Well, thank you for having me on tonight. I think this response is actually indicative of the Trump administration approach. President Trump when he was a candidate was very clear that he was going to destroy ISIS, he was going to eliminate their strongholds. He directed his secretary of defense to develop a plan. They're implementing that plan.

And when it comes to the issue of chemical weapons in Syria, he made it very clear in April with his response [to a Syrian regime chemical weapons attack] that that's a red line that he will not allow to be crossed. And if it is, he's going to respond harshly.

And I think what we're seeing right now is the United States getting close to reaching its objective in regards to ISIS. And now we're looking at what the post-ISIS area is going to look like afterwards, and it's not an area that we want Russia, Iran, and the Assad regime to be able to control.

As you said, this is really the president drawing a red line. What would that "heavy price" that he is threatening be? What kind of action do you anticipate the U.S. taking?

The U.S. launched cruise missile strikes on a Syria air base in response to a regime chemical weapons attack in April.

Well, I can't judge what President Trump is going to do. However, the one lesson that I think we've learned early on with President Trump is that when he has threatened an action, he is following through on those threats.

I don't believe that this is an idle threat. I don't believe this is a fake line in the sand. I believe he is serious that if chemical weapons are used there will be a harsh response that will cause damage not just to the Assad regime, but also to Iran and Russia who are supporting [it].

If chemical weapons are not indeed used, to your point that this could be about carving territories in Syria as the conflict, at least with ISIS, seems to see some hope of resolution, what can you expect from the U.S. and Russia as the tensions have been escalating?

At the moment, I don't believe that there will be an escalation directly between the U.S. and Russia, meaning U.S. and Russian forces fighting it out. I think there is a bigger issue here, which is the nonproliferation regime and the use of chemical weapons in war, which has been banned for nearly a century. This is an issue that the Syrian regime has violated. The Russians were supposedly getting rid of all of those chemical weapons a few years ago. Clearly that has not happened. And in order to preserve this nonproliferation regime and prevent the use of WMDs in war, we need to enforce the laws that are on the books. Otherwise what's the point of having these nonproliferation agreements.

Clearly the Obama diplomacy failed here if indeed the stockpiles do exist. So, how do you enforce them, and how do you make sure that these chemical weapons do not get into even worse hands? Who should be doing that?

Well, unfortunately the party that is going to have to do that is the United States, unless the other international actors in the international community will step up. The United Kingdom [and] France have both called for essentially a red line on another use of chemical weapons.

"The United States is the force for good in the world, and we need to step up."

It will have to be seen whether those weapons are used and whether or not they form a strong coalition to remove those weapons, but you have the issue of Russia and its ability to veto anything in the UN Security Council to implement it.

I think that ultimately we need to look at the United States as a force for good in the world.
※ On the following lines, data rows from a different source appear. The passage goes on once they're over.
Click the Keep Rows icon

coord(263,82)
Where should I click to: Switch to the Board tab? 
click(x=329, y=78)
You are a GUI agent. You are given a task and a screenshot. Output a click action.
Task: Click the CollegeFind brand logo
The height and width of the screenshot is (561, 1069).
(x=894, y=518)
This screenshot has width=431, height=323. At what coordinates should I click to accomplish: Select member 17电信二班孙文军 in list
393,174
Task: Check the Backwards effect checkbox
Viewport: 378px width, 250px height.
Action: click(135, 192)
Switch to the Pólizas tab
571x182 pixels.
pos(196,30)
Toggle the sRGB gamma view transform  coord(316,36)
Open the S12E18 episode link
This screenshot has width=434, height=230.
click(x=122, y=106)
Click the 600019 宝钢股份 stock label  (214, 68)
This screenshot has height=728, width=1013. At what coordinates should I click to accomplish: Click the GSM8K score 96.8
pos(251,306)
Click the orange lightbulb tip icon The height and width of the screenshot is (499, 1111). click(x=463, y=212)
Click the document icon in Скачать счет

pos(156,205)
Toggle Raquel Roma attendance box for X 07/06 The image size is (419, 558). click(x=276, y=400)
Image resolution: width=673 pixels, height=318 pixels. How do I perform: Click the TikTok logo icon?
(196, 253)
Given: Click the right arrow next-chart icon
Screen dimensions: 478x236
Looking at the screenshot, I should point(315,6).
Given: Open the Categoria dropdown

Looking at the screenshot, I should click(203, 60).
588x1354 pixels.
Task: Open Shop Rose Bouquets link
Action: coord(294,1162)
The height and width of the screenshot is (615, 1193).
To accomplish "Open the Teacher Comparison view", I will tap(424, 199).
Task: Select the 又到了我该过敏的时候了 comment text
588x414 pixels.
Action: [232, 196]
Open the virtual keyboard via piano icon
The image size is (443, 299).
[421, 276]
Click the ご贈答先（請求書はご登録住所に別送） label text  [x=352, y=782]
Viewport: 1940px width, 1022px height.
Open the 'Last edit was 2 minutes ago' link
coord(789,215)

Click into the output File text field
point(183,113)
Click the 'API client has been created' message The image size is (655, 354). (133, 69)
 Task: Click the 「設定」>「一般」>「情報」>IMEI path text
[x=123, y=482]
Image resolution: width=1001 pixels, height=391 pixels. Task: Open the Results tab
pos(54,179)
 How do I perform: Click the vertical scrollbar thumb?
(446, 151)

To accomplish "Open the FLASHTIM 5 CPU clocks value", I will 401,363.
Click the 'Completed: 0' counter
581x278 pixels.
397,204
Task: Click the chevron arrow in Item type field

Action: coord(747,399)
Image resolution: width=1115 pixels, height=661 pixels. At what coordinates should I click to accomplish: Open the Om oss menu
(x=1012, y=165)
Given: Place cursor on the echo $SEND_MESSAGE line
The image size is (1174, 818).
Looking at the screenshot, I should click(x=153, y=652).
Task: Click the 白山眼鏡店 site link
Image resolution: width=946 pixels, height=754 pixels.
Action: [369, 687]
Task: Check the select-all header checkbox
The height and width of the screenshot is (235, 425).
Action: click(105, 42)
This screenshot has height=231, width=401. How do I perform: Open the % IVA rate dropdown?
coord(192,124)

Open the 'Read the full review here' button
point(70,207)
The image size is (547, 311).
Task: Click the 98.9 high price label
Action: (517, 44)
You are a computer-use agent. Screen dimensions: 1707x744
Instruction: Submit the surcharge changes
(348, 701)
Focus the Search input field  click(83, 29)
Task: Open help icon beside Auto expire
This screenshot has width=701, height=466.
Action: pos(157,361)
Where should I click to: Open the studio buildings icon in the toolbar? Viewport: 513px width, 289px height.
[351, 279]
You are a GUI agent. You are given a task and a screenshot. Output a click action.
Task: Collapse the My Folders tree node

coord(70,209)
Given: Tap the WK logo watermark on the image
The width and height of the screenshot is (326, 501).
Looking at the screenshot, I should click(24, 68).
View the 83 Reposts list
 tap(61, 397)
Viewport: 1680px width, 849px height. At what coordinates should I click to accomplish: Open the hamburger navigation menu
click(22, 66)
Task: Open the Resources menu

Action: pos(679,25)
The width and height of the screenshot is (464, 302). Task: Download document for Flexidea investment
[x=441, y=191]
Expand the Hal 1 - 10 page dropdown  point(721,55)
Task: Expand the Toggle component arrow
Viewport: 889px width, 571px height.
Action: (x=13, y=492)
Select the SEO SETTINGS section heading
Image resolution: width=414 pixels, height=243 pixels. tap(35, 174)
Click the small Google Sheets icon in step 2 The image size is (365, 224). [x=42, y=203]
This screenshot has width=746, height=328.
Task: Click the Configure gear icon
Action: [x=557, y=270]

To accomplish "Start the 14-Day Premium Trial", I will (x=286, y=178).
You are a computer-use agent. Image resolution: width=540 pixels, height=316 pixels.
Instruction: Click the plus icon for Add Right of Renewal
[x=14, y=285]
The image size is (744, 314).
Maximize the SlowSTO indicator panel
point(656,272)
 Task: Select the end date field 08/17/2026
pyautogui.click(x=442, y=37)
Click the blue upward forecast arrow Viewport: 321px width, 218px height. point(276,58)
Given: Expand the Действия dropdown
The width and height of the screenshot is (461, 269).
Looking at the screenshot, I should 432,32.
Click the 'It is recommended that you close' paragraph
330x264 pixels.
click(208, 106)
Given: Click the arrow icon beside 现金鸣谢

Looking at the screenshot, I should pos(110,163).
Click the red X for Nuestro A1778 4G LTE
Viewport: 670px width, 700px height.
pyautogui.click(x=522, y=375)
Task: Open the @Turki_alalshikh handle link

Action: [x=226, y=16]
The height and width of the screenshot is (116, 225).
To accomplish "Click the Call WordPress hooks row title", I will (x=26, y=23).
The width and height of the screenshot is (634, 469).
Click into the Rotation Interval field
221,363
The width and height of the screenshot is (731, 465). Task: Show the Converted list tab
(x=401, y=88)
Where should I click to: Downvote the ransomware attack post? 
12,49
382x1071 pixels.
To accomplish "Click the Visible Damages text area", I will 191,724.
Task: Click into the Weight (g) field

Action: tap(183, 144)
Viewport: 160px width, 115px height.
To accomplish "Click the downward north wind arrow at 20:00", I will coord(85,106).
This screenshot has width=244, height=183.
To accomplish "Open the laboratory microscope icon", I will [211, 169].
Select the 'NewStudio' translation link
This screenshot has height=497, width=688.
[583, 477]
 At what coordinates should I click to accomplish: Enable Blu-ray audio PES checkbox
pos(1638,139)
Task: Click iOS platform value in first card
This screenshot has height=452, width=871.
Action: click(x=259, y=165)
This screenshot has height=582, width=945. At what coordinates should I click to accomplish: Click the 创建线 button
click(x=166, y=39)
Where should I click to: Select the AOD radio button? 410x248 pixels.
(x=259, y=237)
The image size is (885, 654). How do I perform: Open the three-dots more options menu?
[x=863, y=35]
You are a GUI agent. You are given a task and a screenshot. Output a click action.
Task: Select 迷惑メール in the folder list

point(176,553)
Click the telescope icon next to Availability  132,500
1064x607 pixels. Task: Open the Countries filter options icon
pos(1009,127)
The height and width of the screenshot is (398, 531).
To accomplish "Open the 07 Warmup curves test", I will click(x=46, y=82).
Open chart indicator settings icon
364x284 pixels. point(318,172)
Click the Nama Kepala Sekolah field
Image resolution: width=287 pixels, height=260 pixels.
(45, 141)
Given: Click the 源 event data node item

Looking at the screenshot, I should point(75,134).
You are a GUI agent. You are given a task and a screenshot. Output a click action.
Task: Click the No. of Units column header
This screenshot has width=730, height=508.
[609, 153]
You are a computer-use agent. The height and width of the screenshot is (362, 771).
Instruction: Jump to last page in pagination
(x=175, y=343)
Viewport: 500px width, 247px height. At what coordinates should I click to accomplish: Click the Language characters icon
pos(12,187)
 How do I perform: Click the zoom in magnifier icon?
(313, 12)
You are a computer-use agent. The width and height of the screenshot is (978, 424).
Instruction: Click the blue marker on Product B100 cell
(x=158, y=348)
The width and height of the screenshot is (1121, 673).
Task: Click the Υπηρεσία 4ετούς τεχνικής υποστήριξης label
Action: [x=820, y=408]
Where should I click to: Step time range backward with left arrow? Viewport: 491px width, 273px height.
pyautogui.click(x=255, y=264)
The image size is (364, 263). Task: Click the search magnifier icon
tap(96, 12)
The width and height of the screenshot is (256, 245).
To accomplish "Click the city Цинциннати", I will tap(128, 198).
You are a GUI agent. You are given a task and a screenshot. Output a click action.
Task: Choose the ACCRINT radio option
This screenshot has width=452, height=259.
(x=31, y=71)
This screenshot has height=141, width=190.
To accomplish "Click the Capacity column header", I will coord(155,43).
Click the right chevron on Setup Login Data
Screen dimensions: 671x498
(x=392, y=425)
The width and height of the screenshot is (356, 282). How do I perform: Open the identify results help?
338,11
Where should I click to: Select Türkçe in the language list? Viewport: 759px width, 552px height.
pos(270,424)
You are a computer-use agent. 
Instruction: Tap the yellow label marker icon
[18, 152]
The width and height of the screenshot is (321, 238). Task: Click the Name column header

And the use of chemical weapons is not to be allowed. We need to enforce those and protect people from the horrific crime of using chemical weapons.

Do you think the U.S. should be playing the role of the world's police force, especially considering that the president pushed a more isolationist approach during the campaign, putting America first.

It would be great if the world would stand up and stop this from happening. Unfortunately the world has not acted. And when the world will not act, someone needs to. And the United States is the force for good in the world, and we need to step up and stand up for American exceptionalism, and prevent these atrocities from happening. And if the world won't stand up and stand up to the Assad regime and prevent them from using these chemical weapons, if the Russians won't prevent these chemical weapons from being used, we need to stop it.